Abstract

To date, no studies have been conducted to evaluate the potential benefits of early surgery in patients with intestinal Behçet disease. We investigated the long-term clinical outcomes in patients with intestinal Behçet disease first diagnosed at surgery ("early surgery") compared with those requiring surgical resection during the course of the disease ("late surgery"). This is a retrospective cohort study. This study was conducted at a single tertiary academic medical center. We reviewed the medical records of 272 consecutive patients with intestinal Behçet disease between March 1986 and August 2010. The cumulative probabilities of clinical recurrence and reoperation after operation were the main outcomes measures. Forty of 272 patients were first diagnosed with intestinal Behçet disease at surgery (early surgery); the remaining 232 were diagnosed clinically, with 62 undergoing surgery during their follow-up after clinical diagnosis (late surgery).
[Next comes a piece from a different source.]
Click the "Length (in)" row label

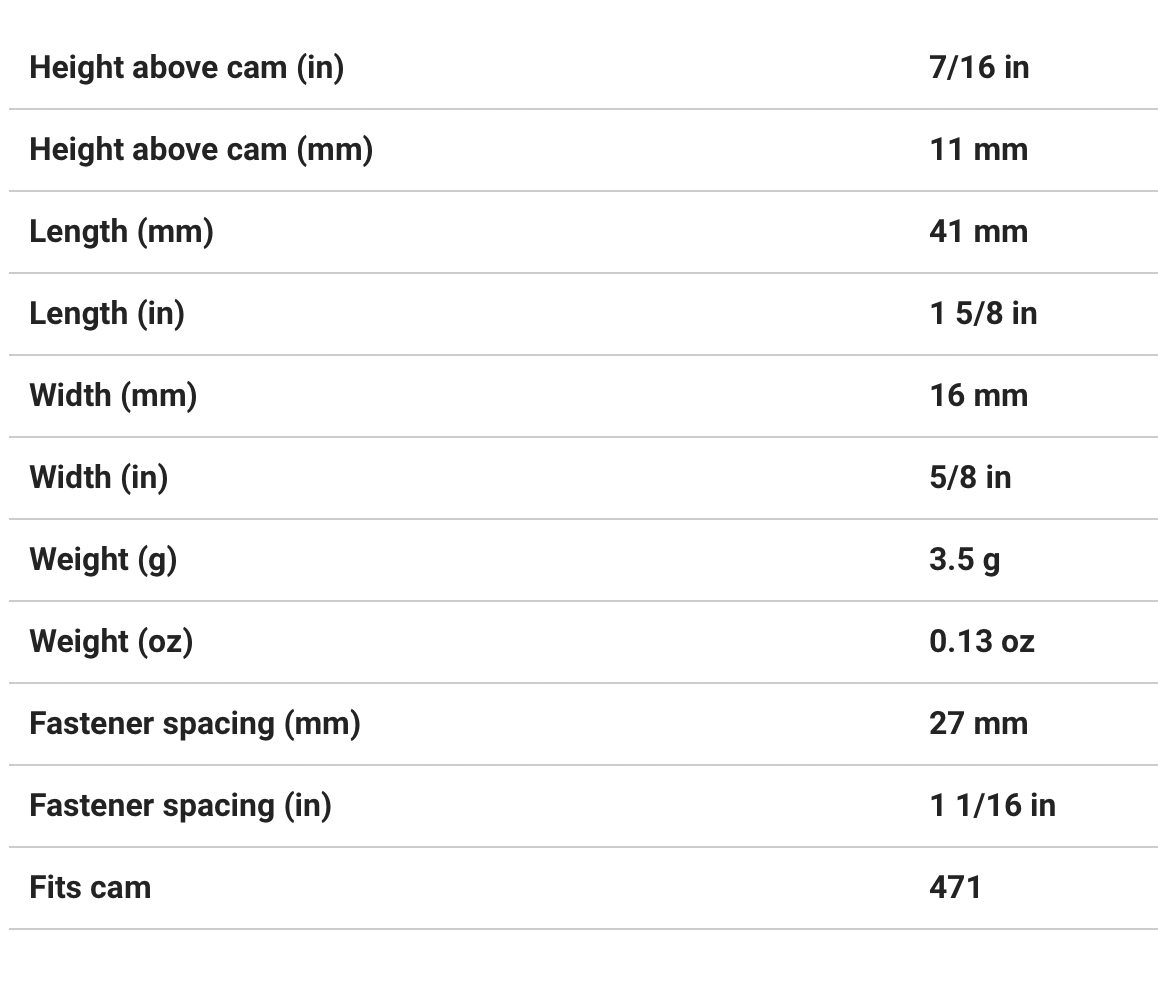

The cumulative probabilities of postoperative clinical recurrence and reoperation were significantly lower in the early-surgery group than in the late-surgery group (p = 0.045 and p = 0.003). In multivariate analysis, early surgery was the only independent factor significantly associated with a reduced probability of reoperation (HR 0.26; 95% CI 0.10-0.71; p = 0.008). However, when we analyzed only the patients who underwent surgery because of chronic symptoms, early surgery was not associated with lower cumulative clinical recurrence and reoperation rates (p = 0.896 and p = 0.492). We analyzed the clinical characteristics retrospectively, and the number of patients was insufficient to reach a decisive conclusion. : According to the current study, the patients with intestinal Behçet disease undergoing early surgery showed better prognoses in comparison with those undergoing late surgery. Early surgery may represent a valid approach in the initial management of the patients with intestinal Behçet disease, at least in the subset of the patients with acute symptoms.